Freedom of faith and religious agency
by Dr Farish A.Noor, a Malaysian political scientist and historian based at the Zentrum Moderner Orient; and one of the founders of the www.othermalaysia.org research site
If this is going to be a national politics predicated on the concept of universal citizenship where racial, ethnic and religious identities are secondary to our national identity, then the debates on freedom of religion have to be set in a Malaysian context that prioritises Malaysian civil law above all else
Malaysia today is facing a huge dilemma, as the country’s public domain is being torn apart by competing demands and interests. On the one hand, a small minority of Malaysian citizens are demanding the right to choose the religion they wish to believe in and by doing so opting to leave the religion of their birth. On the other, a number of Malaysian Muslims who have taken on the role of defending Islam and Muslim concerns are claiming that there are plots to destroy Islam and weaken the faith of Muslims in the country. Malaysia’s public domain is rife with rumours about plots against Islam and attempts to convert Muslims in secret.
Among the more spectacular developments of 2006 were the demonstrations and protests that took place earlier this year. The photographs taken then resonate with the emotional temper that was released: “Do not insult the laws of God”, “Do not offend Islam and Muslims”, “Stop the Zionist conspiracy against Islam”, the banners warned. Conceding to the demands of the vocal protesters, a blanket ban was imposed by the government on public discussion of freedom of religion in Malaysia. The questions raised by these events all point to the issue of the Malaysian constitution and whether Malaysian citizens universally enjoy the freedom of religion and belief. Or are there really two laws and guidelines for Malaysians, with one set of rules for Muslims and another for non-Muslims? These questions are as politically loaded as they are complex, and they can only lead to anxiety for many — though they need to be raised honestly and openly once and for all. At stake here are the fundamental liberties of all Malaysians, as well as the future of the country itself.
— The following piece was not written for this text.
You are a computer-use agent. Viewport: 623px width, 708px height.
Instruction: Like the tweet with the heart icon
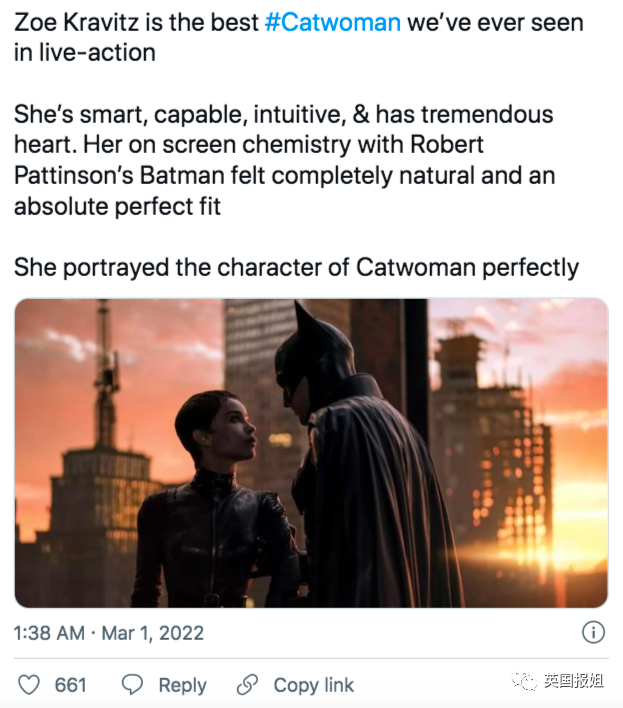29,685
To be sure, many a Muslim would admit that the question of freedom of religion and religious choice stands beyond the horizon of possibility for them. So deep is this anxiety that the modes of addressing them elsewhere have often been out of the ordinary. In the few celebrated cases abroad, Muslims who have chosen to convert to another faith have been summarily dubbed ‘insane’ or ‘unstable’ in places like Egypt and Afghanistan. Many ordinary Muslims still cannot understand how anyone who has chosen Islam can reconsider such a decision, and opt to leave it instead.
But here lies the crux of the matter, for this conundrum is based on the premise that all Muslims are free to be Muslims in the first place. Yet how many Muslims in Malaysia have chosen to become Muslims, and how many are Muslims by the contingent fact of being born into Muslim families? (For that matter how many Christians, Hindus, Buddhists, Sikhs have chosen to be what they are? And how many of us have had our religious identities hoisted on us simply due to the variable factors of birth?)
Muslims, along with adherents of all other faiths today, will have to finally address the reality of living in plural complex societies where religious difference comes with religious alternatives as well. Living with those of other faiths means not only accepting and respecting these differences but also recognising the fact that others hold their faiths to be equally true and important. In the process of such daily cross-cultural interaction, the overstepping and crossing of frontiers (cultural, ethnic and religious) also takes place time to time. Yet few religious systems have accommodated themselves to this reality of individual choice in the face of real alternatives.
The failure to take into account the realities of multicultural life is what is painfully evident today in present-day Malaysia. Hence the knee-jerk reaction among the religious communities whenever one of them decides to leave the flock and join another. The refrain “Islam in danger” is not unique, and the public domain of Malaysia is now a cacophony of similar laments: “Hinduism in danger”, cry the Hindus, “Christianity under threat”, bemoan the Christians. Having accepted that religious difference exists, we have failed to accept that religious choice is also a reality.
Malaysians of all walks of life and religious backgrounds will therefore have to deal with the question of freedom of religion sooner or later. The recourse to the rhetoric of conspiracy theories and the nefarious plots of the so-called ‘evil Zionist enemy’ does little more than mobilise a mob; but will not ease the process of religious choice and agency. For too long we have been entertaining the mistaken notion that the multicultural fabric of Malaysian society can be propped up by tourist posters and ads.
Ultimately these thorny questions bring us back to the original question of who, and what, is a Malaysian? If this is going to be a national politics predicated on the concept of universal citizenship where racial, ethnic and religious identities are secondary to our national identity, then the debates on freedom of religion have to be set in a Malaysian context that prioritises Malaysian civil law above all else. This is the legal system that guarantees the right to anyone converting to Islam, and should likewise guarantee the right for someone to leave Islam: Not because Islam is secondary, but because a Malaysian should have the right to make Islam his or her religion and primary in his or her life. But this rule has to be a universal one that does not discriminate.